Africa-Press – Benin. À moins d’un an de la fin de son dernier mandat, le président béninois Patrice Talon a convié la jeunesse à un échange public inédit au palais de la République. L’événement, tenu le 28 juillet 2025, s’est voulu participatif, convivial et pédagogique. Mais derrière cette ouverture apparente, plusieurs angles morts subsistent, et certains choix de gouvernance restent difficilement défendables au regard des attentes exprimées.
Dès les premières minutes, Patrice Talon a pris le dessus sur le format, transformant l’exercice de dialogue en un long monologue. Volontier didactique, souvent professoral, il a déroulé sa vision du développement avec l’assurance d’un capitaine qui connaît sa trajectoire. Mais à force d’expliquer, il a aussi éludé, car cette posture de « maître de conférence » a parfois éclipsé l’intention première qui est d’écouter.
Une pédagogie descendante, plus qu’un échange véritable
À la question de la précarité de l’emploi, le Chef de l’Etat a préféré défendre une politique de dérégulation du marché du travail. Pour lui, protéger l’emploi nuirait à la compétitivité et ferait fuir les investisseurs. A l’en croire, la priorité doit être donnée à la création massive d’emplois via l’investissement privé, quitte à assouplir certaines protections pour les salariés. Pour le président, « il vaut mieux déréguler l’emploi pour créer des emplois, que de réguler l’emploi pour n’en créer aucun ». Il a reconnu cependant que la sécurité des employés passe aussi par la qualité de leurs prestations et la concurrence entre employeurs dans un environnement dynamique.

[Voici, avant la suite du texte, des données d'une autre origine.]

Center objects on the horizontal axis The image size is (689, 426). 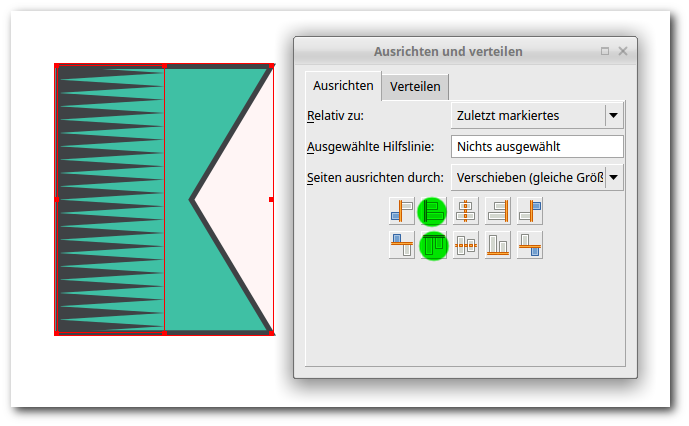point(465,245)
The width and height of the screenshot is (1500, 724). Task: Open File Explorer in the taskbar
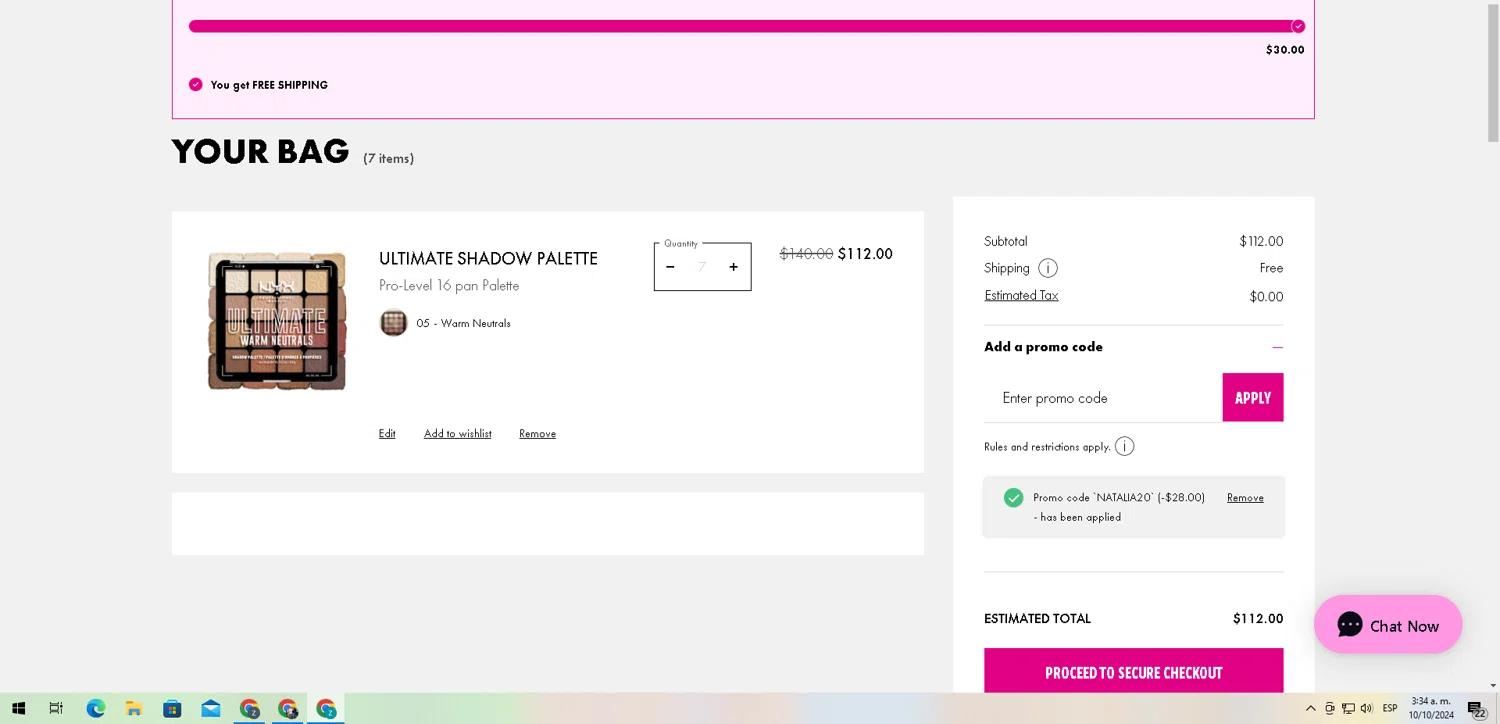[x=133, y=709]
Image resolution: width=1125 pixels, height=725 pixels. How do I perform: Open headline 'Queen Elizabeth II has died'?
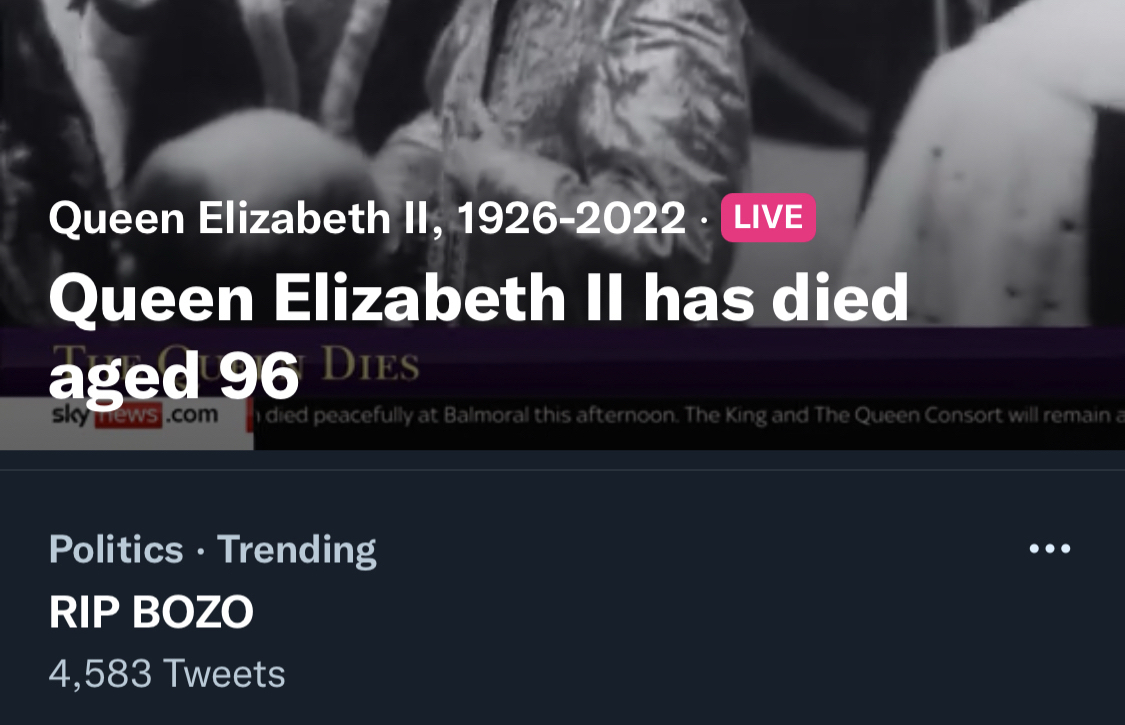478,299
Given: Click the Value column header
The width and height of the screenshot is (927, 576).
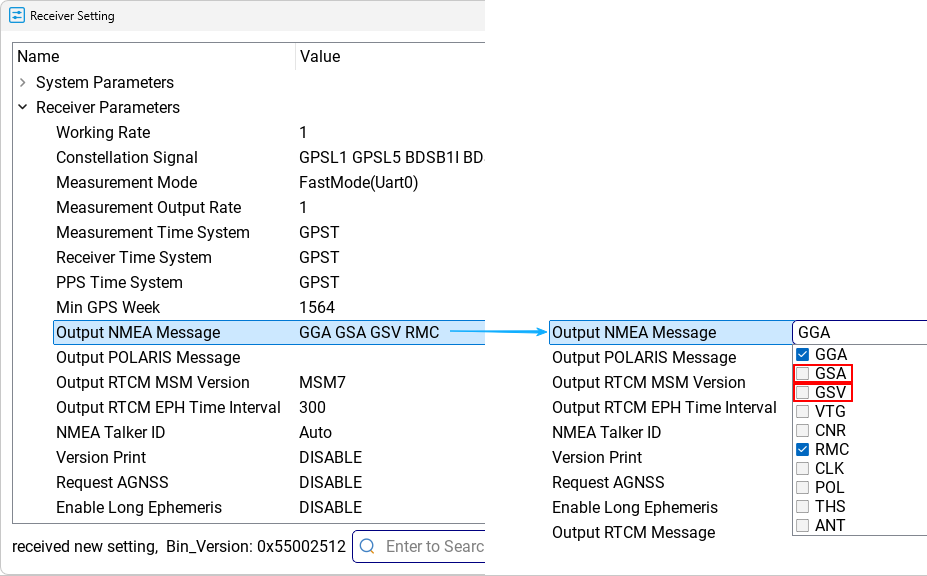Looking at the screenshot, I should click(320, 56).
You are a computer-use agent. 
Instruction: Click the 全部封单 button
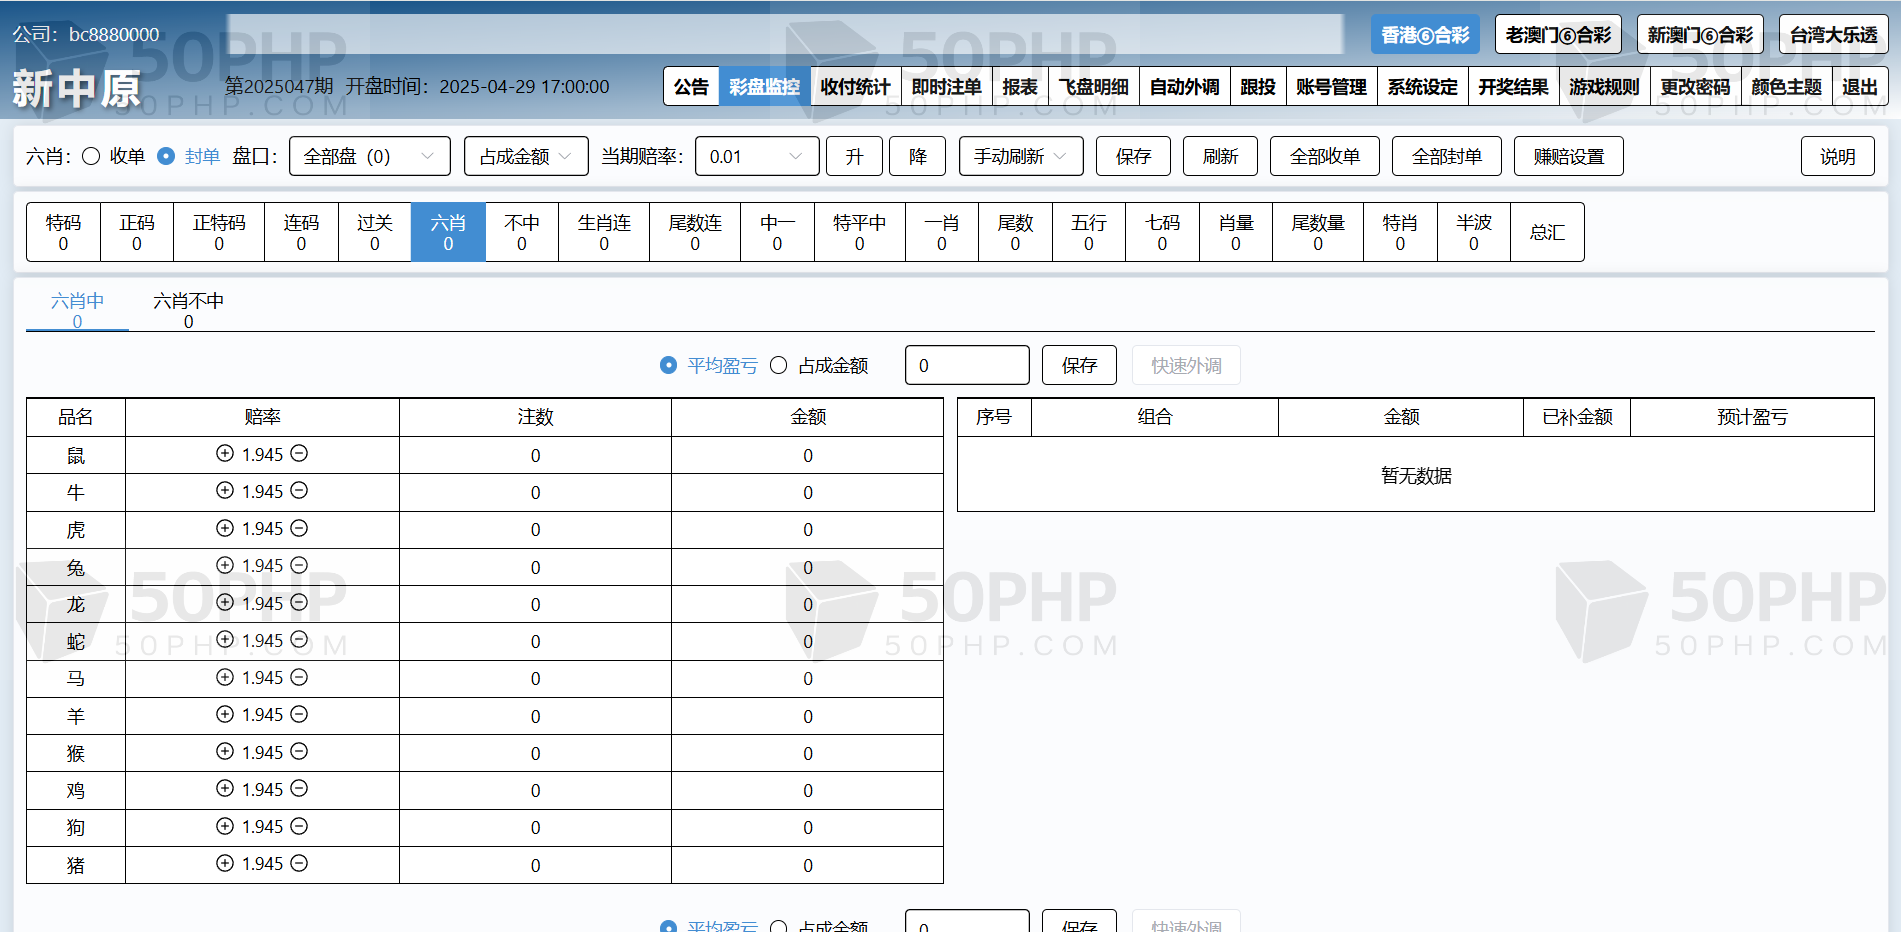click(x=1446, y=156)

Une posture qui relègue les garanties sociales au second plan, et qui occulte une réalité. au Bénin, la croissance ne crée pas assez d’emplois décents, encore moins durables.
Plutôt que de prendre acte de ces signaux d’alerte, le président les a, dans la plupart des cas, reformulés pour mieux les intégrer dans sa logique argumentative. À aucun moment il ne remet sérieusement en cause l’orientation de ses politiques économiques. Au contraire, il les justifie point par point, quitte à banaliser certains sacrifices sociaux.
Il défend une économie où la qualité du salarié doit garantir sa stabilité, et non le droit; où les lois doivent avant tout sécuriser les investisseurs, et non équilibrer les rapports sociaux. Un positionnement idéologique net, mais qui laisse de côté une réalité bien connue. Celle que la majorité des jeunes diplômés n’ont pas accès à l’entrepreneuriat, et peinent à trouver un premier emploi, encore moins un emploi digne.
Un mea culpa tardif sur la formation professionnelle
Le président a reconnu ne pas avoir pu mettre en œuvre son ambitieux plan de formation technique et professionnelle. Il l’a même présenté comme sa « plus grande frustration ». Il a regretté que cette ambition n’ait pas été priorisée plus tôt dans ses mandats, même si, a-t-il rassuré, « tout est prêt aujourd’hui » pour la construction d’une soixantaine d’écoles techniques dans tout le pays. Une réforme qu’il espère voir se déployer dans les 18 à 24 mois à venir, avec pour objectif d’ici 2035 que 7 jeunes sur 10 soient formés à un métier pratique.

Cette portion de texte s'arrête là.